SEOUL, Sept. 27 (Yonhap) -- South Korea's financial regulator said Tuesday it plans to inject more funds into suspended local savings banks as part of its efforts to salvage the sector struggling with heavy losses from soured property loans.
The Financial Services Commission (FSC) recently halted business operations of seven ailing savings banks for six months, citing insufficient capital, raising the number of suspended savings banks this year to 16.
"We plan to extend the operating period of the savings banks special account within the Korea Deposit Insurance Corp. (KDIC) by up to five years, which will help raise an additional 5 trillion won (US$4 billion)," a senior FSC official told Yonhap News Agency by phone.

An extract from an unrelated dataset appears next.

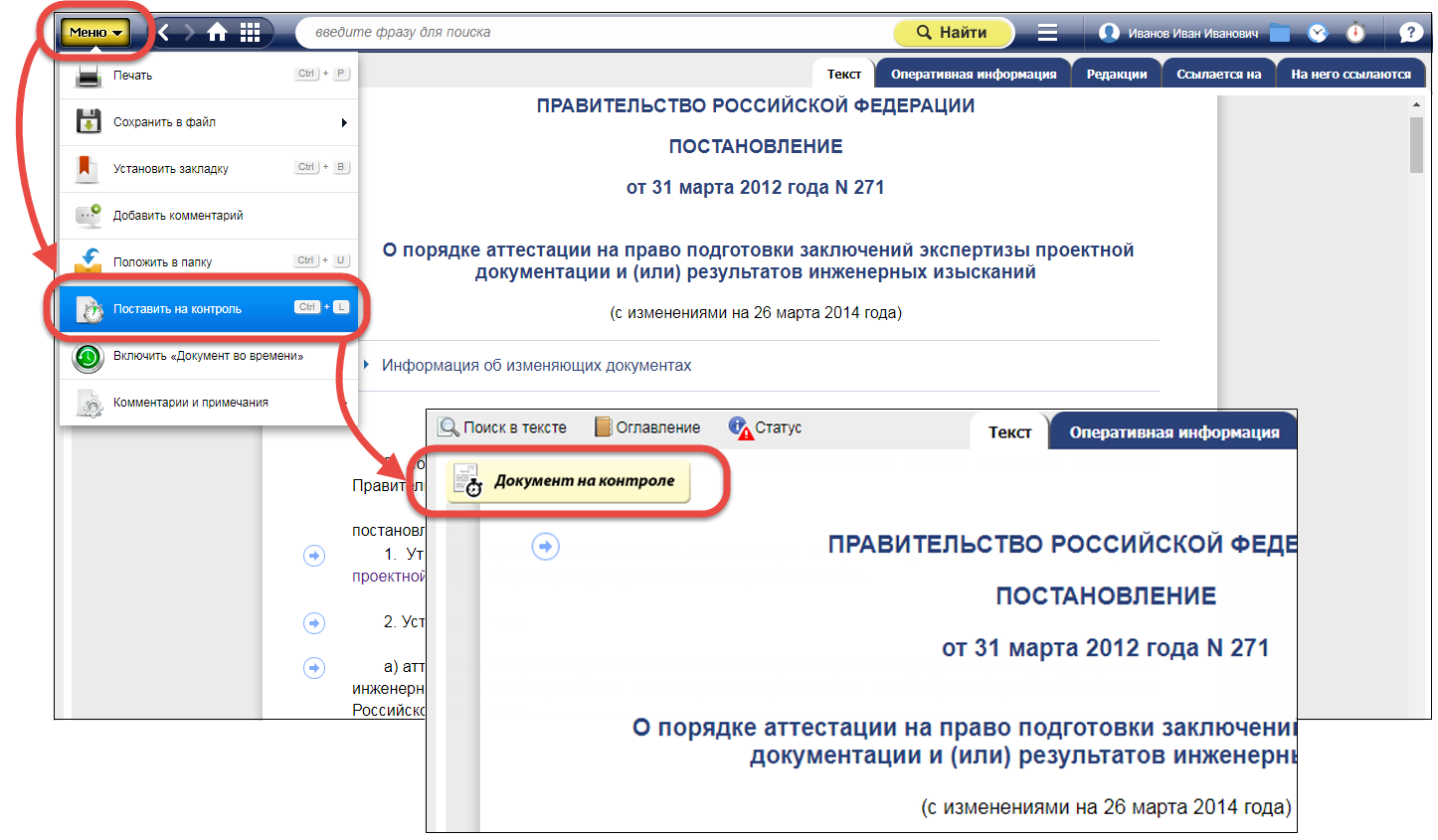Open the home page icon
Image resolution: width=1438 pixels, height=840 pixels.
click(x=217, y=33)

A special fund was installed at the state-run deposit insurer in March as part of the government's efforts to restructure the ailing sector. The fund, which draws money from insurance commissions from savings banks and other financial institutions, was initially set to run until 2026 to help finance deposits and insufficient capital by raising around 1 trillion won annually.
The FSC's decision comes amid views the planned 15 trillion won to be raised by the special fund would be insufficient to cover costs for restructuring the recently suspended savings banks, which include two players with equity capital of more than 3 trillion won.
"If the suspended savings banks fail to normalize and start their sale process, more money could be needed to fill their insufficient capital and raise their capital adequacy ratio," said the official.
The financial regulator, however, denied doubts the move was designed to brace for additional suspensions.
"We are not raising the fund in a bid to initiate more suspensions in the second half of the year. It's part of a plan to create a safety net," the FSC official said.
FSC Chairman Kim Seok-dong has repeatedly stressed there will be no more savings bank suspensions this year, unless "unexpected situations" occur.
In July, the government announced a set of measures designed to prop up the ailing sector and prevent it from negatively affecting the broader financial system.
The measure includes plans to utilize the KDIC fund for suspended players as well as pumping in public funds to bolster operations of relatively healthy savings banks.